Die erste Brennphase bestimmt, wie sich der Schmelzpool künftig ausdehnt. Als Richtwert gilt ungefähr eine Stunde pro zweieinhalb Zentimeter Gefäßdurchmesser. So erreicht die Wärme die Ränder, verhindert Tunnel und verbessert die Duftentwicklung. Bleibe in der Nähe, beobachte die Flamme, und korrigiere gegebenenfalls den Standort. Geduld am Anfang spart später Wachs und sorgt für konstant schöne Ergebnisse.
Lösche mit Kerzenlöscher statt pusten, um Ruß und Wachsspritzer zu vermeiden. Setze einen Deckel erst auf, wenn die Flamme sicher erloschen ist und der Rauch sich gelegt hat.
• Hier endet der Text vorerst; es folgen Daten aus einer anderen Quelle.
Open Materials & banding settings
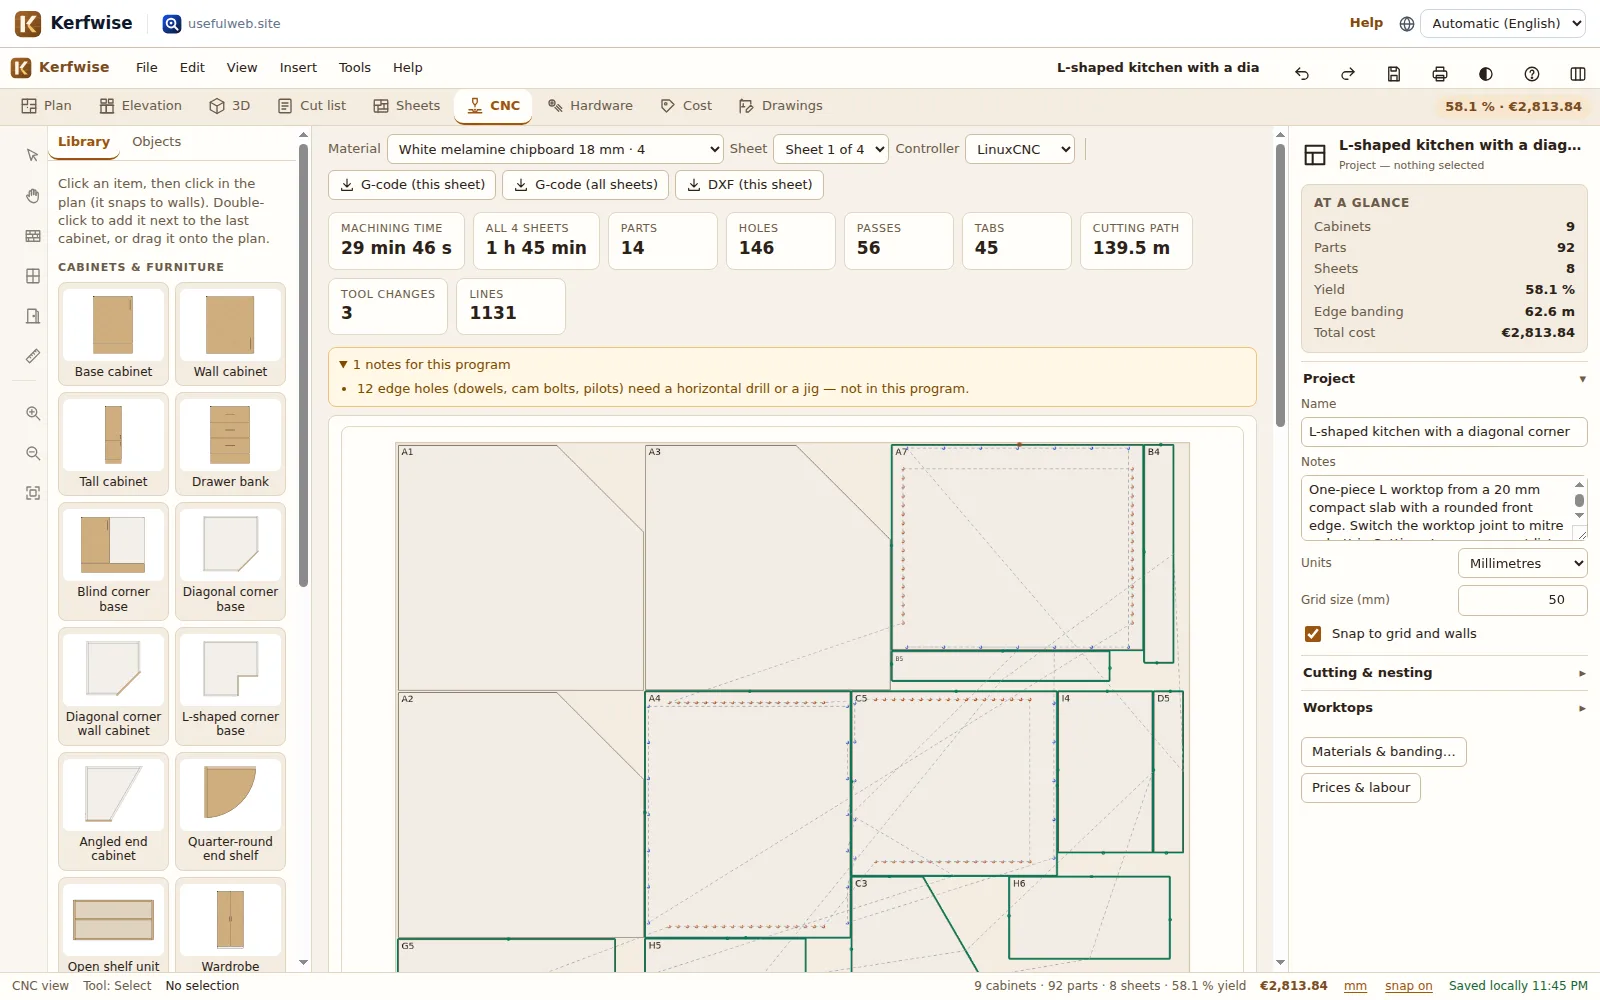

Lasse das Gefäß mindestens zwei Stunden auskühlen, bevor du erneut anzündest. Regelmäßiges Trimmen des Dochtes auf circa fünf Millimeter verhindert übergroße Flammen, verringert Rußbildung und hält die Duftabgabe angenehm ausgewogen.
Sojawachs bietet oft samtige Duftentfaltung bei moderaten Temperaturen, Rapswachs brennt ruhig und nachhaltig, Bienenwachs benötigt mehr Wärme und liefert ein warmes, natürliches Aroma. Je höher der Schmelzpunkt, desto sensibler reagiert die Kerze auf Zug. Passe Brennphasen, Dochtlänge und Position entsprechend an, damit Flamme und Duft in deinem Raumklima ausgeglichen und zuverlässig wirken.
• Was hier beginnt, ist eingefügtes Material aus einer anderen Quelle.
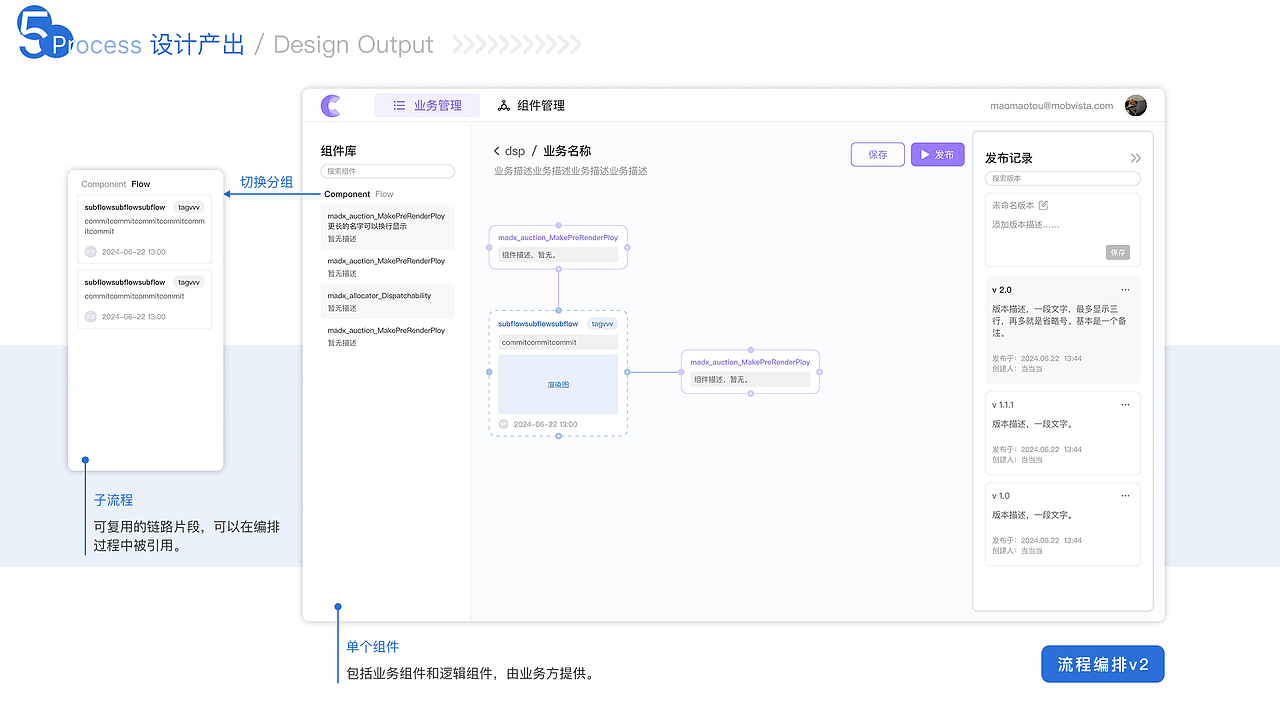Click the back arrow before dsp breadcrumb
Screen dimensions: 1280x720
(497, 150)
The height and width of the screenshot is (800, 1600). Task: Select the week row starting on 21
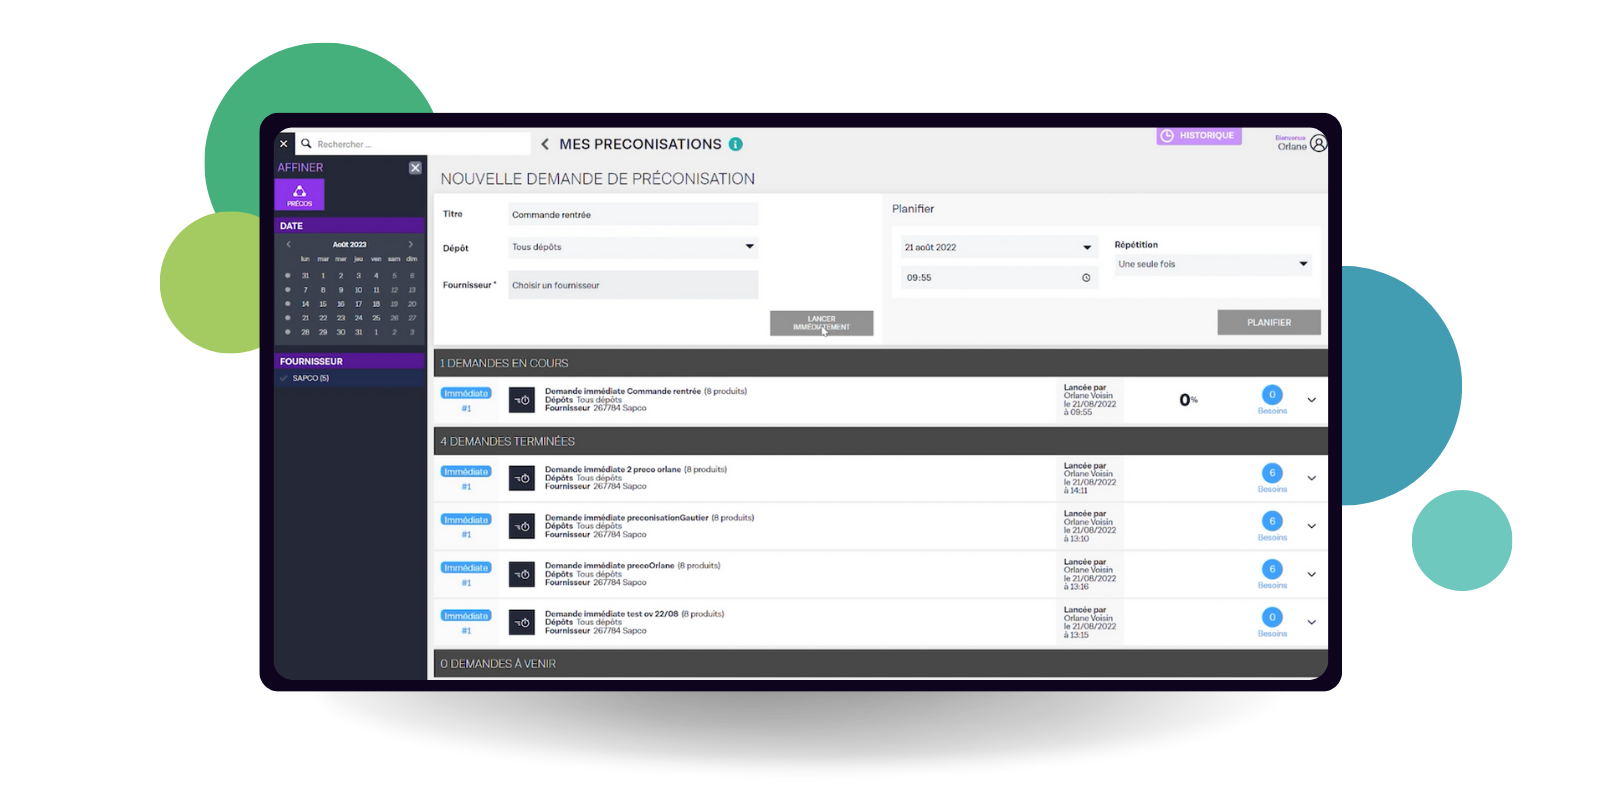[288, 318]
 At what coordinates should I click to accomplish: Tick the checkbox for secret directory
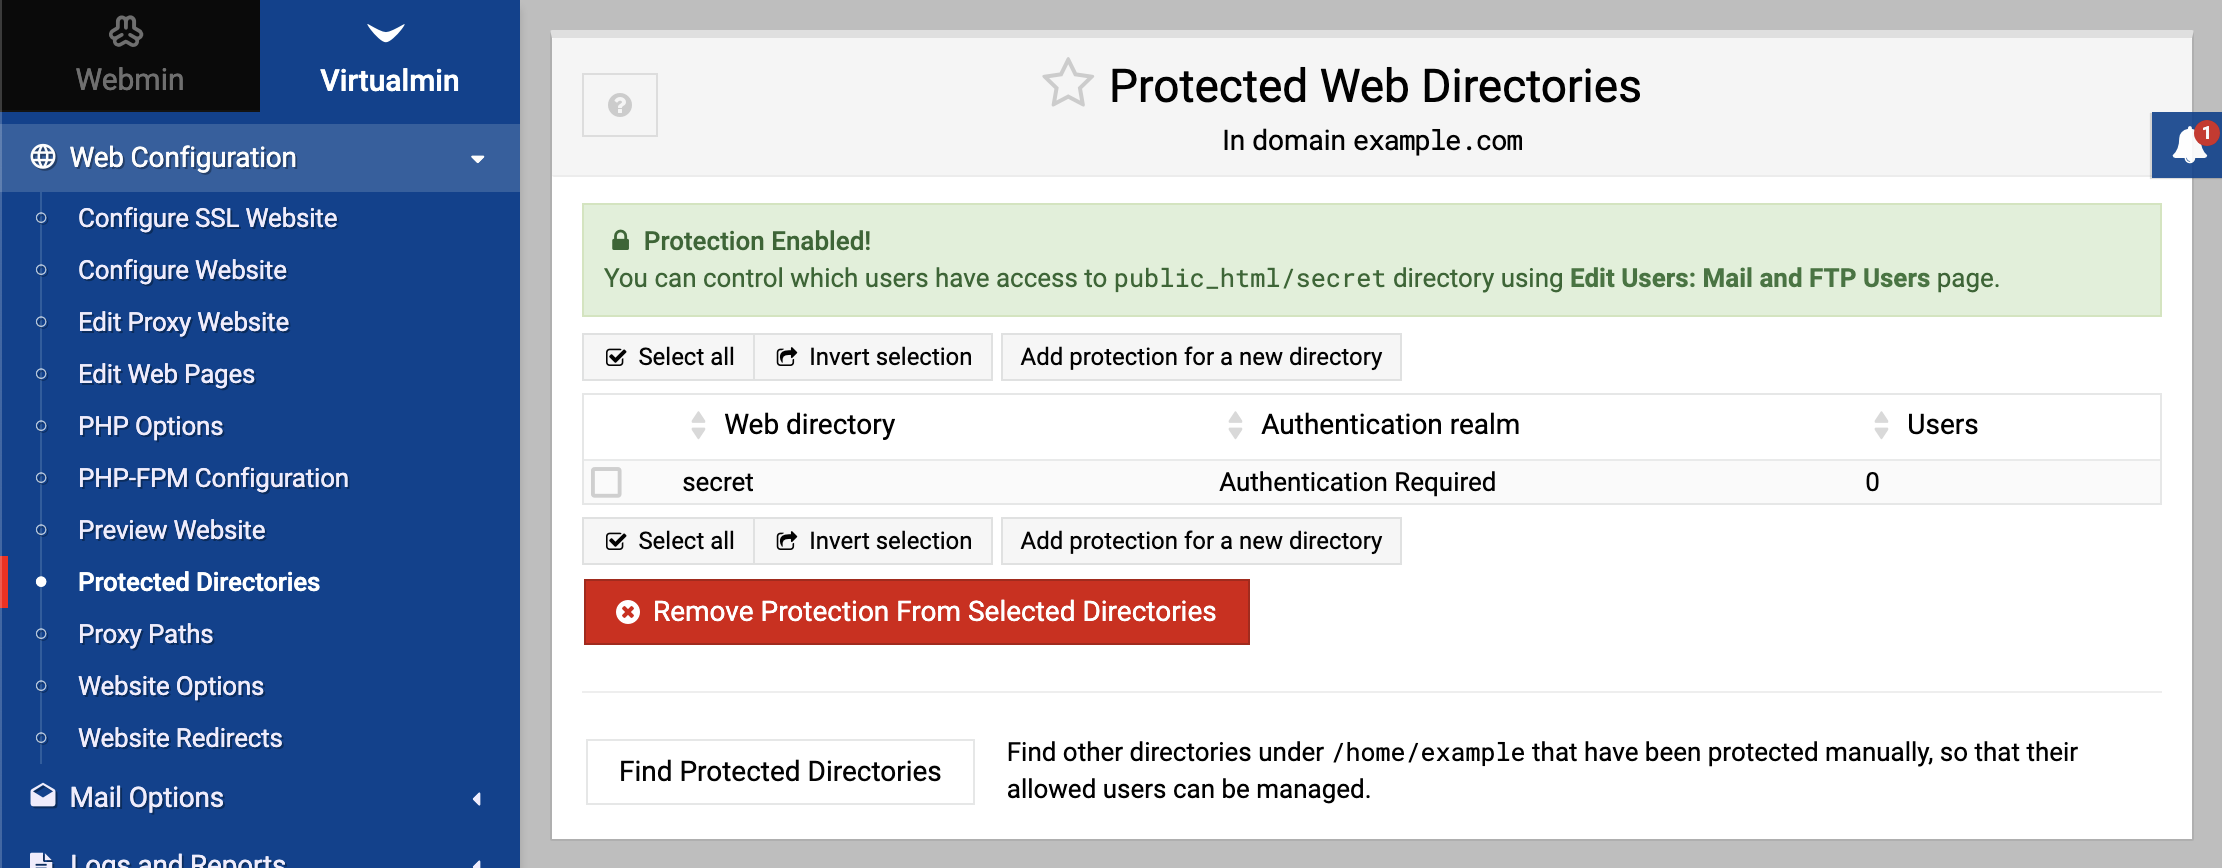(606, 482)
Baumwolldochte mit passender Flechtung fördern stabilen Zug, Holzdochte knistern charmant, benötigen jedoch besondere Sorgfalt beim Trimmen. Eine Flamme, die pilzt, deutet auf zu langen Docht oder zu viel Zug. Kürze auf etwa fünf Millimeter, entferne Rückstände und beobachte das Brennbild. Eine klare, tropfenförmige Flamme zeigt stimmige Luftzufuhr und effiziente, rußarme Verbrennung an.